A meno di un mese dall’inizio dell’assedio in cui ISIS ha stretto Kobane, il piccolo centro è in procinto di cadere

Kobane, presidiata dal luglio 2012 dalle milizie curde del YPG (Unità di Protezione Popolare), è un agglomerato urbano di poche decine di migliaia di abitanti al confine tra Siria e Turchia.
Dei tre principali varchi che separano i due paesi (Tell Abyad e Jarablus gli altri due), Kobane è l’unico non ancora sotto il controllo di ISIS.
Da tre settimane le milizie curde del YPG, affiancate da veterani del PKK (Partito Curdo dei Lavoratori) e sostenute dal supporto aereo della coalizione arabo-occidentale, tentano di respingere la violenta offensiva delle milizie del Califfato.
Forte di un’importante supremazia numerica e di buone capacità organizzative, ISIS sta mostrando una capacità tattica e una visione strategica in grado di mettere in difficoltà tanto le milizie curde quanto i vertici militari della coalizione: dispersi in un nugolo di piccole unità, con scarsi segni di riconoscimento e un’alta mobilità, i jihadisti rendono meno efficaci i raid aerei e mettono in crisi le milizie curde, addestrate secondo una dottrina militare in materia di guerriglia urbana meno raffinata, dotate di armi arretrate e con insufficienti munizioni.
 
L’offensiva di ISIS su Kobane e nel resto del Nord-Est della Siria sembra tesa al ricongiungimento delle due aree controllate dalle milizie del Califfato, l’entroterra siriano e il Nord dell’Iraq.
L’ambizione dei jihadisti potrebbe essere quella di consolidare il proprio controllo territoriale su Iraq e Siria, onde avere una maggiore capacità di proiezione su tutti i teatri regionali, dalla Turchia, al Libano.
La Turchia, l’unica apparentemente in possesso di forze sufficienti a contrastare l’avanzata delle milizie jihadiste, sta prendendo tempo, rimandando l’intervento e vincolandolo a condizioni precise.

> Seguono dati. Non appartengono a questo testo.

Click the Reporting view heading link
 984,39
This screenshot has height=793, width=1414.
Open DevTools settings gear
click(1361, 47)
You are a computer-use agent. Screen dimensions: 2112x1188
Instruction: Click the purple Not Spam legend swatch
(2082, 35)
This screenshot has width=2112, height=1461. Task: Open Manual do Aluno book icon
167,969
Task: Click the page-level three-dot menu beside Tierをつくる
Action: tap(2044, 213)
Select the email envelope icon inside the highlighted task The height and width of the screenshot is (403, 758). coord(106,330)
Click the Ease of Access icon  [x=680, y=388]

Dietro alla cautela turca potrebbe trovarsi il timore di legittimare l’autonomismo curdo, l’intenzione di evitare il contagio del jihadismo oppure la convinzione di non avere assetti militari adatti alla situazione.
Quel che è certo è che la posizione turca, contestata tanto dai Paesi arabi quanto dagli alleati NATO, si fa sempre più difficile da sostenere per Ankara, dato il montare della rabbia all’interno della comunità curda in Turchia e l’evolversi delle operazioni militari lungo il confine.